Imelda pun kembali tersipu.
Ibu Negara Paling Hedon
Pada 1986, jurnalis People Roger Wolmuth pernah mendeskripsikan gaya hidup hedon sang ibu negara kala berkunjung ke luar Manila. Artikel berjudul “The Imelda Marcos Shopping Guide: a Cache 'n' Carry Way to Spend the Fortunes of a Nation” memaparkan betapa bangganya Imelda saat memamerkan dua koper dari kulit buaya yang dipenuhi perhiasan.

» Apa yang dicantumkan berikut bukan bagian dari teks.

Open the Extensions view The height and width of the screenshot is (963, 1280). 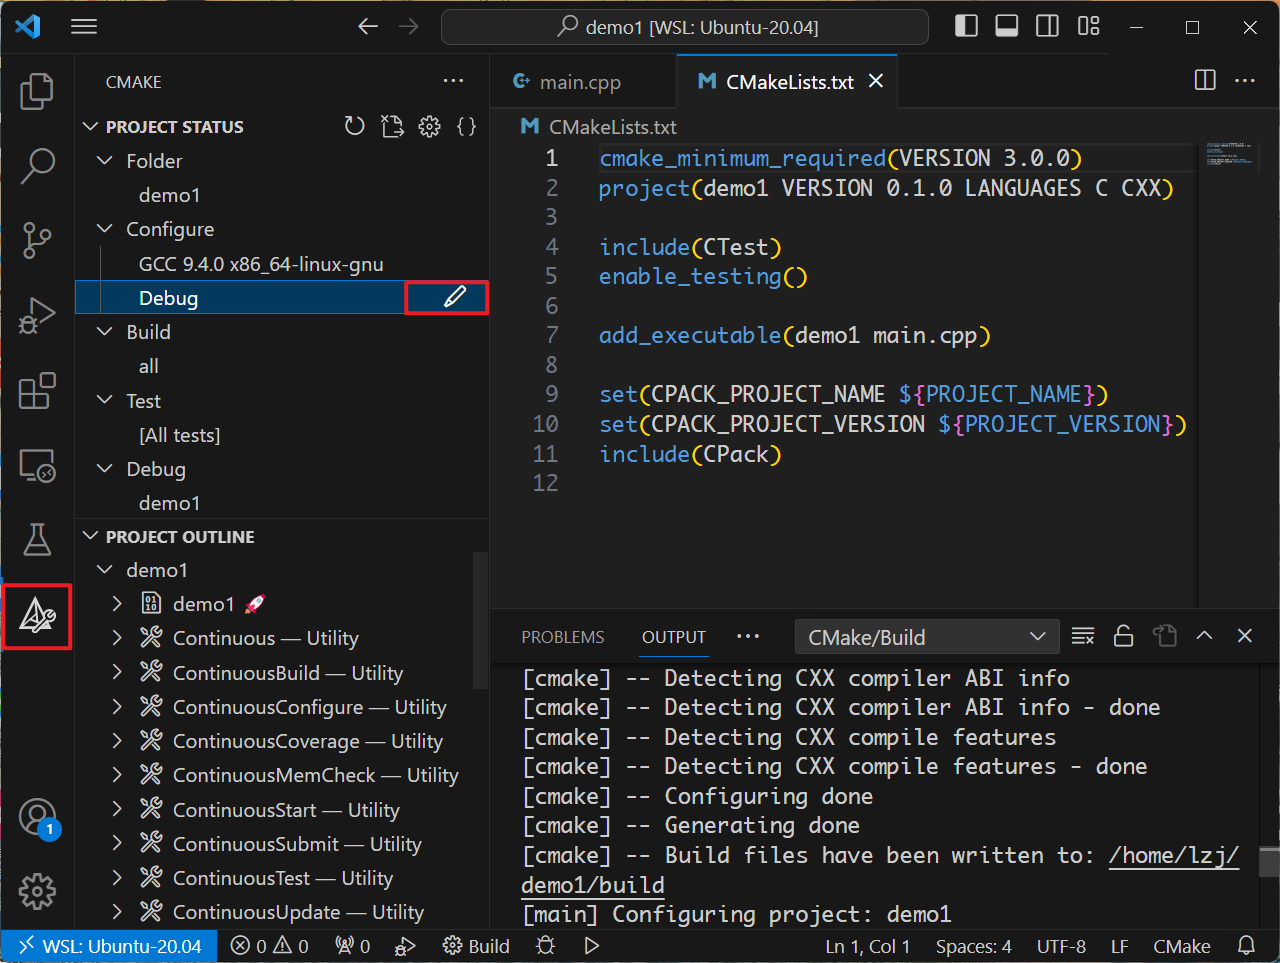click(x=37, y=391)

“Bagian dalam koper itu berisi berbagai laci. Setiap lacinya menyimpan perhiasan dengan warna berbeda yang terbuat dari berlian, emerald, rubi, safir,” catat Wolmuth.
Laporan Wolmuth menyatakan Imelda selalu menghabiskan dana jutaan dolar setiap pergi ke luar negeri. Misalnya ketika ia datang ke New York pada 1978. Di sana ia menghabiskan 1,43 juta dolar AS untuk membeli perhiasan merek Bvlgari, salah satu lini aksesori tersohor asal Italia, dan mengeluarkan 1,15 juta dolar AS untuk membeli gelang berlian.
“Ia pernah menghabiskan $7 juta selama 90 hari. Ia membeli seprei seharga $10.340, piranti makan seharga $43.370, serbet seharga $19.400,” ungkap Wolmuth.
Imelda juga hobi membeli lukisan dan karya seni lain yang dibuat seniman legendaris sekelas Michelangelo.
Barang-barang yang ia beli di luar negeri itu kerap digunakan kala mengadakan jamuan di istana. Era kepemimpinan Marcos dikenal sebagai masa ketika istana kenegaraan kerap mengadakan jamuan-jamuan mewah. Bahkan, saking ingin terlihat mewah, pasir saja jadi perhatian si ibu negara sosialita. Pernah suatu kali ia melihat pasir pantai yang tampak tidak terlalu putih jika dilihat dari istana. Lantas, Imelda menyewa pesawat untuk mendatangkan pasir baru dari Australia.
“Hidup di Filipina ini mewah. Di sini tidak ada orang yang hidup dalam kemiskinan seperti di negara-negara lain,” katanya.
Imelda selalu berpikir bahwa lewat gaya busananya ia telah membantu para pengusaha Filipina, terutama pengusaha sepatu. Selama 20 tahun menjadi ibu negara, setidaknya ia punya 1060 pasang alas kaki yang sebagian besar diproduksi di Marikeno, kawasan industri sepatu Filipina.
Ia mengaku bahwa dirinya berperan sebagai duta promosi sepatu ke publik. Meski pada kenyataannya sebagian besar sepatu koleksi Imelda berasal dari produsen rumah mode asal Eropa dan AS. Dan tak ada catatan pula yang menyebutkan sepatu mana yang kerap ia pakai kala berkunjung ke luar negeri.
Rumor yang beredar di masyarakat menyatakan bahwa saban minggu tiap perusahaan di Marikeno memberi selusin sepatu kepada Imelda. Dalam "The Shoe Industry of Marikina City, Philipines: A Developing-Country Cluster in Crisis" (2005), Allen J. Scott menyebut bahwa sejak era Marcos sampai 2000-an, para pengusaha kecil dan menengah di Marikeno harus berupaya mencari cara agar tetap bertahan di tengah tantangan bisnis yang kerap menempatkan mereka pada situasi krisis.
Scott tak menyebut nama Imelda sebagai sosok penyelamat yang memberi bantuan pada pelaku industri. Namanya hanya disebut di kisah tentang pembukaan museum sepatu pada 2001. Museum itu memajang ratusan sepatu milik Imelda yang tertinggal di istana Malacanang kala ia dan suaminya terpaksa melarikan diri akibat situasi politik.
“Polisi mungkin berharap menemukan tengkorakku di sana. Tapi yang mereka temukan justru sepatuku. Itu bagus. Mereka menemukan keindahan,” kata Imelda yang sempat diasingkan ke AS.
Ia kembali ke Filipina pada 1990-an dan berniat jadi presiden. Niatnya gagal. Kini kabar yang beredar tentangnya bukan lagi soal gaya hidup mewah, melainkan kabar yang menyebut dirinya terbukti bersalah karena korupsi.